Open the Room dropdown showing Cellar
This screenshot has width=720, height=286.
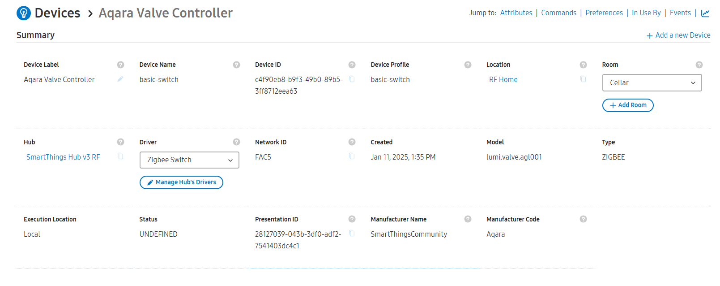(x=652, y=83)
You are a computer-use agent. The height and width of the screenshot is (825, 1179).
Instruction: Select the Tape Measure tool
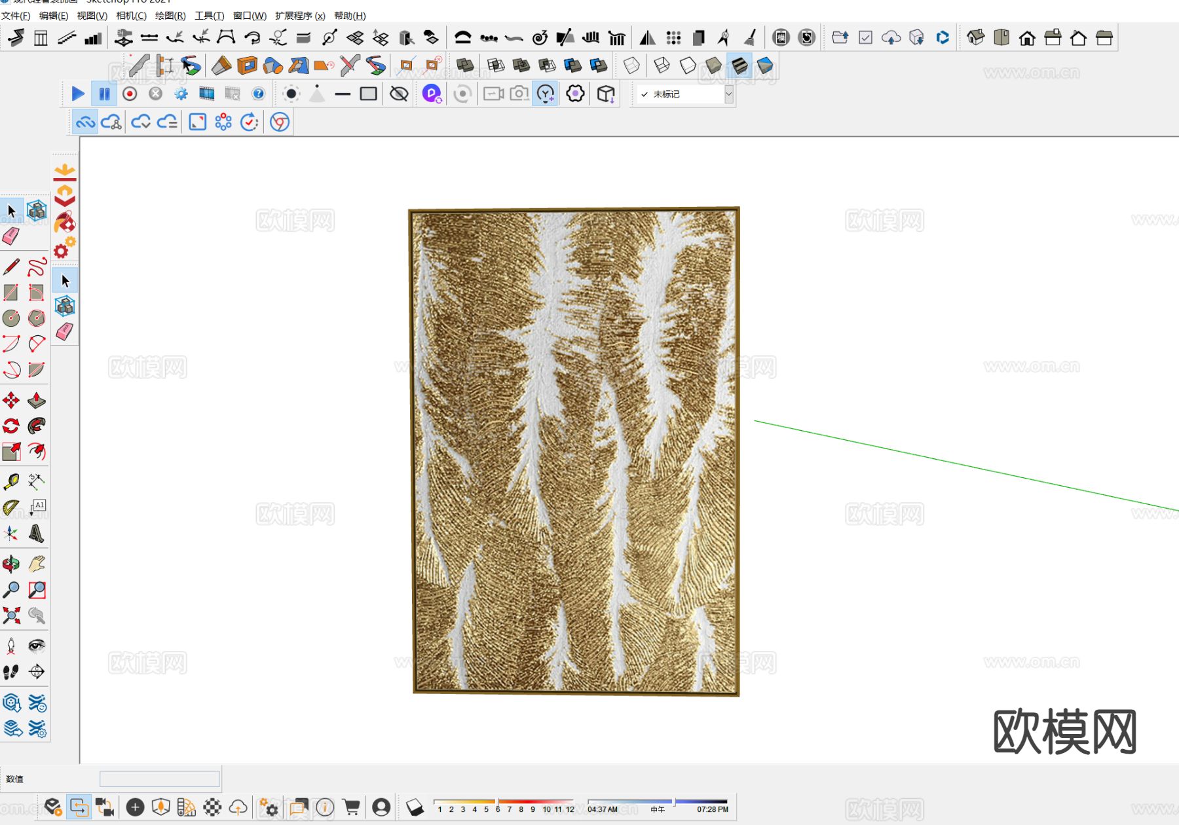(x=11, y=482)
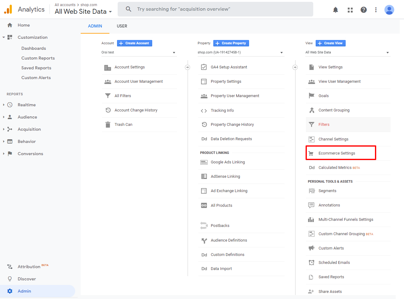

★ ★ ★ ★ ★

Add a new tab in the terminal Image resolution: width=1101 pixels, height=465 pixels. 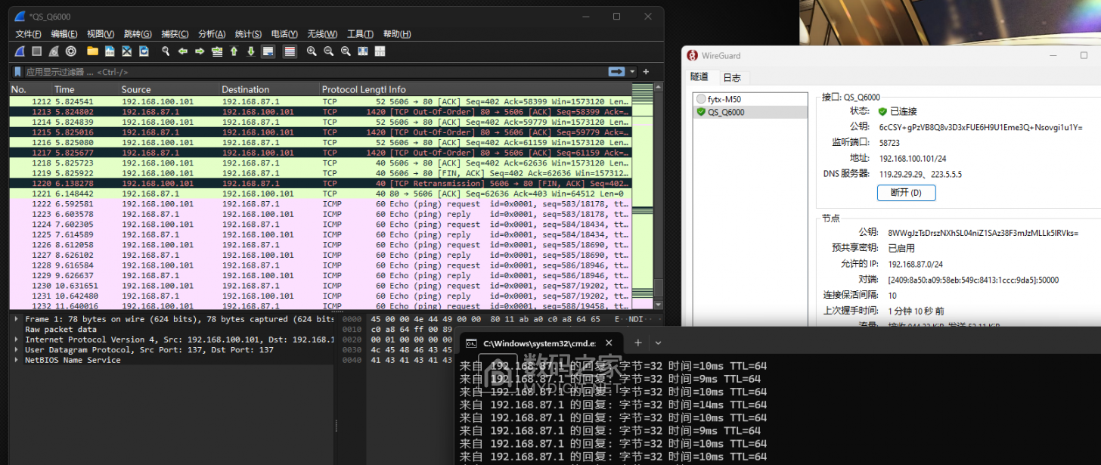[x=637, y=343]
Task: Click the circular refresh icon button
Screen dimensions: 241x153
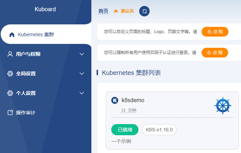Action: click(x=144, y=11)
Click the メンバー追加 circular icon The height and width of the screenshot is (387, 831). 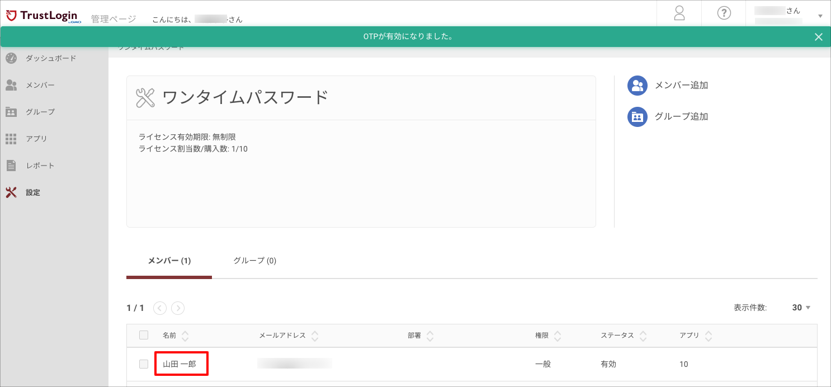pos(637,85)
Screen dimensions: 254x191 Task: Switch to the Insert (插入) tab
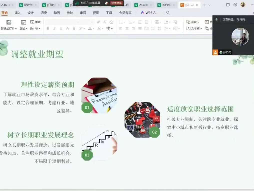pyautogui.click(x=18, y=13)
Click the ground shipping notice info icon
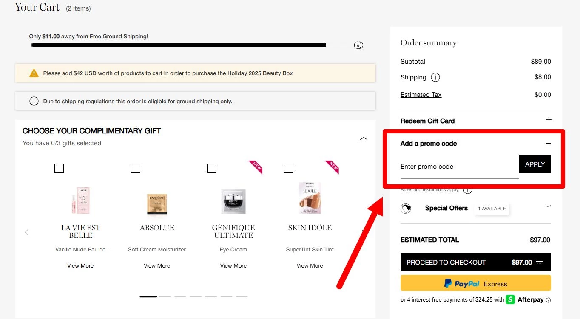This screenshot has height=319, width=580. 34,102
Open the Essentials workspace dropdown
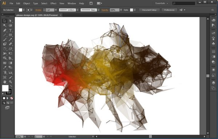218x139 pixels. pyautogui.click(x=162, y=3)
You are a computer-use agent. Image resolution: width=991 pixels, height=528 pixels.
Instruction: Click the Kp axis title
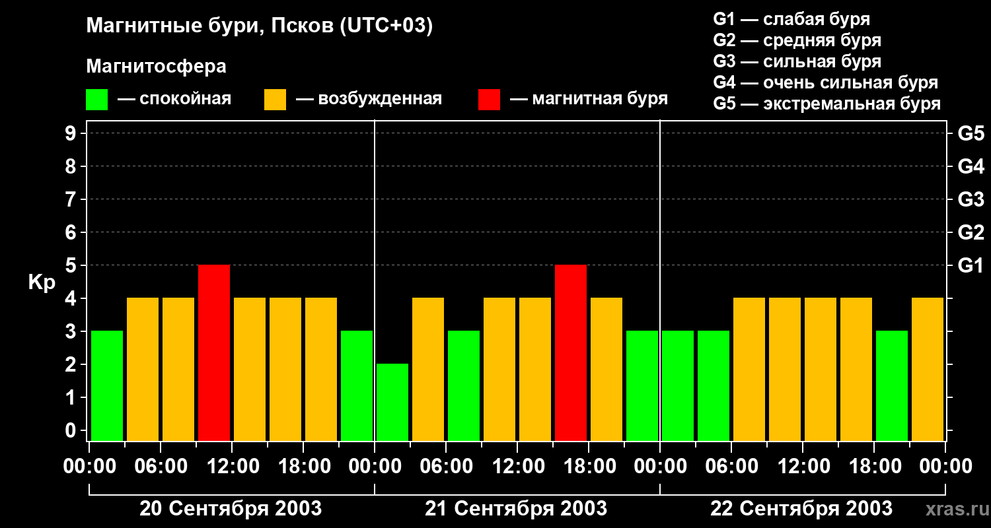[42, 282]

★ ★ ★ ★ ★

Reproduce each line above that contains "agent".

- Answer to the exercise
You are a computer-use agent. The height and width of the screenshot is (825, 1179).
You are a computer-use agent. Image resolution: width=991 pixels, height=528 pixels.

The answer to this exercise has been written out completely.